Rather than repeatedly invoking APIs, models increasingly generate programs that interact with infrastructure on their behalf.

This is similar to trends seen across autonomous agents, coding systems, and computer-use platforms.

What Search as Code Means for Developers

For developers building AI-powered applications, Search as Code introduces an important architectural question:

Should models use tools, or should they generate workflows?

The answer may increasingly be both.

Search APIs are unlikely to disappear, but developers may begin demanding access to lower-level primitives that models can orchestrate directly.

This could push search providers toward exposing:

  • Retrieval primitives
  • Ranking primitives
  • Filtering primitives
  • Structured extraction capabilities
  • Workflow composition frameworks

In this future, search becomes less of a black-box service and more of a programmable execution layer.

Final Thoughts

Search as Code is more than a search feature.
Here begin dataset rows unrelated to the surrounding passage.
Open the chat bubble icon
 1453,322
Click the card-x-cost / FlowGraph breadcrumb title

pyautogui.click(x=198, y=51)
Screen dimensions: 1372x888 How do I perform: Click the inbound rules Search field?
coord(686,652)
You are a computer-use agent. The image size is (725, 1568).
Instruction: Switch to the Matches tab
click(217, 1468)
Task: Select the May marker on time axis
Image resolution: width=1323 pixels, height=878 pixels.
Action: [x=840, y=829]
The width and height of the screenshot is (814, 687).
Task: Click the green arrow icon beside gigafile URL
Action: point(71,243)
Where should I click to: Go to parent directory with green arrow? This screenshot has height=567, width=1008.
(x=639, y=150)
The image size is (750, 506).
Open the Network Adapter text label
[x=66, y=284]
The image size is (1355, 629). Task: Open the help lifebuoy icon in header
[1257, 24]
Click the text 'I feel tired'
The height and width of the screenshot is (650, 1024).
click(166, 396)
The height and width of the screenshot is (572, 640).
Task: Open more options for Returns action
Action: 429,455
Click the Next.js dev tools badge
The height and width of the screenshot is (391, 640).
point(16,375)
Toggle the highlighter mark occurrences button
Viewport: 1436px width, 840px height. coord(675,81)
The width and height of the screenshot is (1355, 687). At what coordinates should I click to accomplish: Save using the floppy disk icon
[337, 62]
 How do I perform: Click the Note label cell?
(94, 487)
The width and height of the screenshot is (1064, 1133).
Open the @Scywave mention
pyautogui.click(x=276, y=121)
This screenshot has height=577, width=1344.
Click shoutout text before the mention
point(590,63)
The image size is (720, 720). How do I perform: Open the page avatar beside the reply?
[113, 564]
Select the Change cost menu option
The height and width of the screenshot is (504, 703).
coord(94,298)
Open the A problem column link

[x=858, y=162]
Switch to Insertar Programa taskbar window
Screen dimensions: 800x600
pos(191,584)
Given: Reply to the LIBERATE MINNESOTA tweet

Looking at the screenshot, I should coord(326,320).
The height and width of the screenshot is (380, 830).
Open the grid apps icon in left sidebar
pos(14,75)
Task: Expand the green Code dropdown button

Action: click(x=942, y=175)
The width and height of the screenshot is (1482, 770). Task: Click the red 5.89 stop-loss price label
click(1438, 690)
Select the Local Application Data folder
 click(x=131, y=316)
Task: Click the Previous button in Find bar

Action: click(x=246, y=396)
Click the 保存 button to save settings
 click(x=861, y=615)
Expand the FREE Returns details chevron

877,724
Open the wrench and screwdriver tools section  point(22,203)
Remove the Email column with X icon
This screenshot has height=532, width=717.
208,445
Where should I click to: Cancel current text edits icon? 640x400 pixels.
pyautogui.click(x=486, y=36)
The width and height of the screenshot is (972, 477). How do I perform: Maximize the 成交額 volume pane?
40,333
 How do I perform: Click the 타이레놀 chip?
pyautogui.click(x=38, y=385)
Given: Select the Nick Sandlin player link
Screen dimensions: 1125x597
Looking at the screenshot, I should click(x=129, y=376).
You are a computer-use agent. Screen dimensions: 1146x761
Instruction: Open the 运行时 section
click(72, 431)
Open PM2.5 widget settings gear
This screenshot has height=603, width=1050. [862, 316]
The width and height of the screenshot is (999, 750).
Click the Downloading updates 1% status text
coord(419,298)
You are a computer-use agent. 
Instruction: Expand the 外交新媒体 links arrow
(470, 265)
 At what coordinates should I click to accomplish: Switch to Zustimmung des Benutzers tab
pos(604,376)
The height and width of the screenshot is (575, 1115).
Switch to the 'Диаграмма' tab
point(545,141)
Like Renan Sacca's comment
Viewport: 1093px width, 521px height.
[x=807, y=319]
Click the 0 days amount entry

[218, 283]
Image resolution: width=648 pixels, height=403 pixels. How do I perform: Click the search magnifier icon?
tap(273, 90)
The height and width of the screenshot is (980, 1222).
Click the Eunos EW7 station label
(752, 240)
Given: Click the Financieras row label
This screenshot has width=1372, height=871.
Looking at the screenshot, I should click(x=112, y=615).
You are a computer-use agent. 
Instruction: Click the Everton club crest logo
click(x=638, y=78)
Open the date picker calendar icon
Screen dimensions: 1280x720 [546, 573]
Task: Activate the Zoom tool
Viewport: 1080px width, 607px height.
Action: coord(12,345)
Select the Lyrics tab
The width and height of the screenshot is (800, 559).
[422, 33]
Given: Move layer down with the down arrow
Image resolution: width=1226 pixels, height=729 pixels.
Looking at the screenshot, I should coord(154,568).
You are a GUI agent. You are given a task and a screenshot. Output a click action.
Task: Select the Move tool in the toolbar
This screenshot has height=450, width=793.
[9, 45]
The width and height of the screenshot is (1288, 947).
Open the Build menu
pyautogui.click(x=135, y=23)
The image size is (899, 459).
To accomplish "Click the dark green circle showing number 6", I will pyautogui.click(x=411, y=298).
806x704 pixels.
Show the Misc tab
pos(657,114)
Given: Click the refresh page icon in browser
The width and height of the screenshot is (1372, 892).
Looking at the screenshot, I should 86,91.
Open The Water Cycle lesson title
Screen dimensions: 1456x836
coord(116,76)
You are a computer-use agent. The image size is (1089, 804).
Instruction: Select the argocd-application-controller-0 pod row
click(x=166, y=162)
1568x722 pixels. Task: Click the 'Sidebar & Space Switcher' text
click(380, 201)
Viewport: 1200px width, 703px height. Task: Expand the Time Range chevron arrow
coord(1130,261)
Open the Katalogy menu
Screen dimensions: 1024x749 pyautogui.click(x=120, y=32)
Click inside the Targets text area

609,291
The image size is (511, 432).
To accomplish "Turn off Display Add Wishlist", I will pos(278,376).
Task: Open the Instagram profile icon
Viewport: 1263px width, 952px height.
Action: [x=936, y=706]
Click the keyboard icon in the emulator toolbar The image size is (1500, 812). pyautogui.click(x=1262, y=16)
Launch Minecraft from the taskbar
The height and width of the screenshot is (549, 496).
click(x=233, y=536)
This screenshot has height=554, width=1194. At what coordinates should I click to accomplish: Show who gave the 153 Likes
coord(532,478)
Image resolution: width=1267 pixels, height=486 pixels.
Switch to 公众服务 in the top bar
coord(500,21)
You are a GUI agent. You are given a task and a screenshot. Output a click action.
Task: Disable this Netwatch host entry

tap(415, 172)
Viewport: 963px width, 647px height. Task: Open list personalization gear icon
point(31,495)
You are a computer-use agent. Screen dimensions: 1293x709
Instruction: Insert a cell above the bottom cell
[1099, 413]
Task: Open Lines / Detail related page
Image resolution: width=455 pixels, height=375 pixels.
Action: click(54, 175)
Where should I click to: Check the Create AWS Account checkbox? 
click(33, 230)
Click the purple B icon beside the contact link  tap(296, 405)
It represents a shift in how AI systems interact with infrastructure.

By allowing models to generate executable search pipelines instead of relying solely on fixed APIs, Perplexity is moving retrieval closer to software engineering and further away from traditional search interfaces.

Whether Search as Code becomes the dominant pattern remains to be seen. However, the underlying principle is likely to persist:

The most capable AI systems of the future may not simply use tools.

They may build their own workflows dynamically, using code as the bridge between reasoning and execution.

As AI agents become more autonomous, that architectural shift could prove just as important as the next breakthrough model.